Philippa, 27, had been receiving DLA since she was 16 but made a claim for PIP in November 2018. However, the DWP lost her PIP application form and then stopped her DLA in January 2019.

The inquest heard from a DWP call handler who spoke to Philippa in June 2019 when she was trying to find out why here benefits were still suspended.

A sobbing Philippa told the DWP worker that she was “literally starving and cold”, “genuinely can’t survive like this for much longer”, was “in so much debt”, “literally cannot leave the house”, and needed “a reason to live”.

However, the call handler failed to raise the issue with a case manager and said that she couldn’t recall why she had hadn’t done so in spite of the claimant’s obvious distress, adding that is was “quite usual” for claimants to cry during calls.

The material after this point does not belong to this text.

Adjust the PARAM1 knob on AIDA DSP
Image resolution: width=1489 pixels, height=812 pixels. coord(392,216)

In fact, a case manager had examined Philippa’s case in March 2019 and confirmed the decision to stop her benefits, in spite of a note on her file which said Philippa was “quite unwell with mental health”.

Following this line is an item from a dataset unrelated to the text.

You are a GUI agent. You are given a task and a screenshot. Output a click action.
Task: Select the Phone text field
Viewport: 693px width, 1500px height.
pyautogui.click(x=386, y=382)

The case manager also admitted that she had not been given information about Philippa’s mental distress which had been passed on by a community psychiatric nurse (CPN) the week before the decision to stop her benefits.

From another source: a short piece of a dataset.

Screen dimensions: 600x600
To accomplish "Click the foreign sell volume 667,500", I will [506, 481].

In a further error, the DWP had recorded the evidence as having come from Philippa herself rather than a CPN.

Philippa’s unconscious body was found by her sister and father on 8 August 2019, just days after she had been told she would need to attend an assessment centre for a face-to-face appointment to decide her new personal independence payment (PIP) claim.

This was in spite of the fact that Philippa’s CPN had told Capita of the enormous distress the thought of attending an assessment centre was causing her.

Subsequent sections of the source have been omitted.